The biopharmaceutical industry is among the largest revenue-generating sector in the country. In 2023, it generated more than 1.3 million jobs in the US. Thus, the growth in the biopharmaceutical industry has assisted in maintaining the total economic balance in the country substantially. It generates ~US$ 550 million in revenue annually. Therefore, it is expected that the rise in research and product development will increase the demand for lyophilization services in the US.

North America Fill Finish Manufacturing Market Revenue and Forecast to 2030 (US$ Million)

North America Fill Finish Manufacturing Market Segmentation

The North America fill finish manufacturing market is segmented based on product, modality, end user, and country. Based on product, the North America fill finish manufacturing market is bifurcated into consumables and instruments. The consumables segment held a larger market share in 2022. Furthermore, the consumables is sub segmented into prefilled syringes, glass vial/plastic vials, cartridges, and others.

In terms of modality, the North America fill finish manufacturing market is segmented into recombinant proteins, monoclonal antibodies, vaccines, cell therapies and biological therapies, gene therapies, and others. The vaccines segment held the largest market share in 2022.

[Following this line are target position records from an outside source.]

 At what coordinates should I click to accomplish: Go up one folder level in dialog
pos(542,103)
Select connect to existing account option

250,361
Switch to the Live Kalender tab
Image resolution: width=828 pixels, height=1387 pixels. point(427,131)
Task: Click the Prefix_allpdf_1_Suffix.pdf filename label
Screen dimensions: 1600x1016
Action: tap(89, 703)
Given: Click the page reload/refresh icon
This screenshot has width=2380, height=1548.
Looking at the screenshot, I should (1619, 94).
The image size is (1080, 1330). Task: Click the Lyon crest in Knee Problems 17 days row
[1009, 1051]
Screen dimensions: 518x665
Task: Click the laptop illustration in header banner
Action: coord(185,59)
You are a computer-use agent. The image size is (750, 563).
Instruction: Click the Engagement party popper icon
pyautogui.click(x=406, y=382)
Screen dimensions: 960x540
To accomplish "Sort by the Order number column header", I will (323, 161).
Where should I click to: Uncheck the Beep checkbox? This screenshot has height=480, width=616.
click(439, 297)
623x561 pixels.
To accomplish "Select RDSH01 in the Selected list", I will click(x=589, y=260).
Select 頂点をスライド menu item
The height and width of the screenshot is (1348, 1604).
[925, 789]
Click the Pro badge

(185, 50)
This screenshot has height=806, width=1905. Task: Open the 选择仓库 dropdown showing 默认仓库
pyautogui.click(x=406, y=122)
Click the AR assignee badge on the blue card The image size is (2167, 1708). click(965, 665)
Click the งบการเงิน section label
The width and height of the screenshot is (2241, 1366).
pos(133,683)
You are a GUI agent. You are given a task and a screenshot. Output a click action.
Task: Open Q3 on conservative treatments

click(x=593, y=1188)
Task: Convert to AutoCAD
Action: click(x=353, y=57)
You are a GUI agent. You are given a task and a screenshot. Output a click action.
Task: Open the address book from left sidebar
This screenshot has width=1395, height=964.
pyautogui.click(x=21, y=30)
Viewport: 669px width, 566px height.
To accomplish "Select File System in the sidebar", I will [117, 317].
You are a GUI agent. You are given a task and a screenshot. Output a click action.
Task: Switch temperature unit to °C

By end user, the North America fill finish manufacturing market is segmented into contract manufacturing organizations, biopharmaceutical companies, and others. The contract manufacturing organizations segment held the largest market share in 2022.

Based on country, the North America fill finish manufacturing market is segmented into the US, Canada, and Mexico. The US dominated the North America fill finish manufacturing market share in 2022.

Becton Dickinson and Co, Gerresheimer AG, Groninger and Co GmbH, IMA Industria Macchine Automatiche SpA, Maquinaria Industrial Dara SL, Nipro Medical Europe NV, NNE AS, Optima Packaging Group Gmbh, Schott AG, SGD SA, Stevanato Group SpA, Syntegon Technology GmbH, and West Pharmaceutical Services Inc are some of the leading players operating in the North America fill finish manufacturing market.